This exercise calls for the line with "Privacy policy /", the line with "Импресум (103, 889)", and all lines between them in the material below, output exactly and with no other lines.
### Extracted information
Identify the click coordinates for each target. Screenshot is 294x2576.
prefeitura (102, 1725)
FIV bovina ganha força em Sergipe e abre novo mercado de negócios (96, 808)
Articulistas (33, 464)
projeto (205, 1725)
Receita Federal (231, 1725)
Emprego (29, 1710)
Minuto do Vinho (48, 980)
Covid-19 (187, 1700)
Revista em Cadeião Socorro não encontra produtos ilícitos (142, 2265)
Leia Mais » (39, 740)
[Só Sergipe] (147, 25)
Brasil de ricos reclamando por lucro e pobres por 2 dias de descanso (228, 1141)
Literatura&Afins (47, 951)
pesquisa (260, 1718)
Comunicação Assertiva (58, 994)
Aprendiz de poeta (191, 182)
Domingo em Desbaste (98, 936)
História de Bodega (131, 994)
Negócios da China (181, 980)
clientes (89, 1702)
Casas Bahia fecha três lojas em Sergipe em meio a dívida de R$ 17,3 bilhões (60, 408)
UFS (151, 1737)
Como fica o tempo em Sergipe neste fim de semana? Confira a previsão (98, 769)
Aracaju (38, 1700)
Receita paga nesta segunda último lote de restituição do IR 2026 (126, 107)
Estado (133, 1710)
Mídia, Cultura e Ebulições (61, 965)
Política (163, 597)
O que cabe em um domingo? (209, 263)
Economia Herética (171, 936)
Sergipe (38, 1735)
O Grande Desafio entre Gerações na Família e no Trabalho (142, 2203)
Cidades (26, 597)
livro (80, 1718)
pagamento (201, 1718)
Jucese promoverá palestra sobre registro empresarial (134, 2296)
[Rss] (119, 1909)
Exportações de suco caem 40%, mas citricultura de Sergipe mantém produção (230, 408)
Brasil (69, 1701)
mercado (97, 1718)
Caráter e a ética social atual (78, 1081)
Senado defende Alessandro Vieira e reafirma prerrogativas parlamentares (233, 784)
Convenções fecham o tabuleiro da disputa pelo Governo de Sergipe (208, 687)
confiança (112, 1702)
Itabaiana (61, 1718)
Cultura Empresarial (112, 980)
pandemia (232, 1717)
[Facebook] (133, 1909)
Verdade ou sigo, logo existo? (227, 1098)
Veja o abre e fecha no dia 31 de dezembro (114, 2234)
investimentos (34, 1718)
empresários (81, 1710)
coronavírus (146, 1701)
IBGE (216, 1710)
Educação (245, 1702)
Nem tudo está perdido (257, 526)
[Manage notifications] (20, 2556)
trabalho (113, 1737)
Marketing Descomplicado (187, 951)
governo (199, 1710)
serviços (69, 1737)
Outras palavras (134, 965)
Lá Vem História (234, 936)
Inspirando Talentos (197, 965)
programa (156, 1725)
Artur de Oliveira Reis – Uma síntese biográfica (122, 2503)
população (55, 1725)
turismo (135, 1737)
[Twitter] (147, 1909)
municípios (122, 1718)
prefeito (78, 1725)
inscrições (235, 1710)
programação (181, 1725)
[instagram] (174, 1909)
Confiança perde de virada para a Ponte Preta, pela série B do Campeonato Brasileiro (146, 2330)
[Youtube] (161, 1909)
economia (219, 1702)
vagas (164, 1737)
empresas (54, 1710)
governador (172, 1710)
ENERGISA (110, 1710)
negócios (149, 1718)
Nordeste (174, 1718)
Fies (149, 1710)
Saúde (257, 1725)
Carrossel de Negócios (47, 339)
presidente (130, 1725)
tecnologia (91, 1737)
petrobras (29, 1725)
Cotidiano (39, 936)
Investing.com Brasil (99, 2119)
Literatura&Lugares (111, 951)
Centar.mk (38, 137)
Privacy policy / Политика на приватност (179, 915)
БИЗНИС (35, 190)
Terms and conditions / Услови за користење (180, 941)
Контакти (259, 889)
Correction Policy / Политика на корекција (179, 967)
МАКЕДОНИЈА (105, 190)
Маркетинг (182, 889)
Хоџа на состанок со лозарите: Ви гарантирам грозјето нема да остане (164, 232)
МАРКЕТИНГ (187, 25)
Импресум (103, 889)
######
### Extracted information
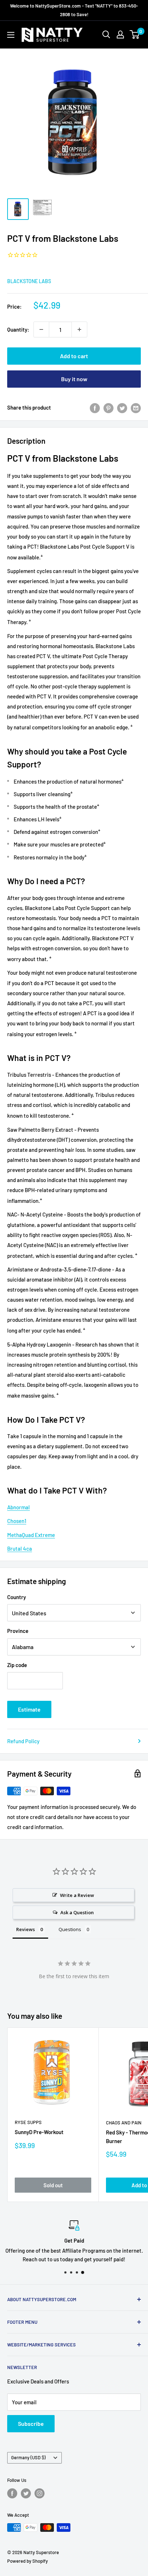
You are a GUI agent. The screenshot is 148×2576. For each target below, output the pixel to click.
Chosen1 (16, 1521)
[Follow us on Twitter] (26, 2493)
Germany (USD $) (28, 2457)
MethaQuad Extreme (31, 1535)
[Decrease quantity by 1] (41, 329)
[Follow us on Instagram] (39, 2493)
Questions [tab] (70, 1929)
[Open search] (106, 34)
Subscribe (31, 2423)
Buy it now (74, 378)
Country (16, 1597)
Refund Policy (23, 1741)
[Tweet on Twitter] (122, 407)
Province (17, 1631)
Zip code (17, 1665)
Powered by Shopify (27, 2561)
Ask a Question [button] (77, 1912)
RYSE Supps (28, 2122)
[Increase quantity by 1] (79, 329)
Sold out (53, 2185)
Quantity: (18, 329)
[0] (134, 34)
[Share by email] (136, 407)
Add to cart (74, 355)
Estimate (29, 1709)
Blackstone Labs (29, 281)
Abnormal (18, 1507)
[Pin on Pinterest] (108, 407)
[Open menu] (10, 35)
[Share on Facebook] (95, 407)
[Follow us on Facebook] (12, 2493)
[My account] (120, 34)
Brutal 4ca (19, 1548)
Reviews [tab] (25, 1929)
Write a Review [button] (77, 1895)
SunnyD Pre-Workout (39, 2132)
######
Response:
Privacy policy / Политика на приватност (179, 915)
БИЗНИС (35, 190)
Terms and conditions / Услови за користење (180, 941)
Контакти (259, 889)
Correction Policy / Политика на корекција (179, 967)
МАКЕДОНИЈА (105, 190)
Маркетинг (182, 889)
Хоџа на состанок со лозарите: Ви гарантирам грозјето нема да остане (164, 232)
МАРКЕТИНГ (187, 25)
Импресум (103, 889)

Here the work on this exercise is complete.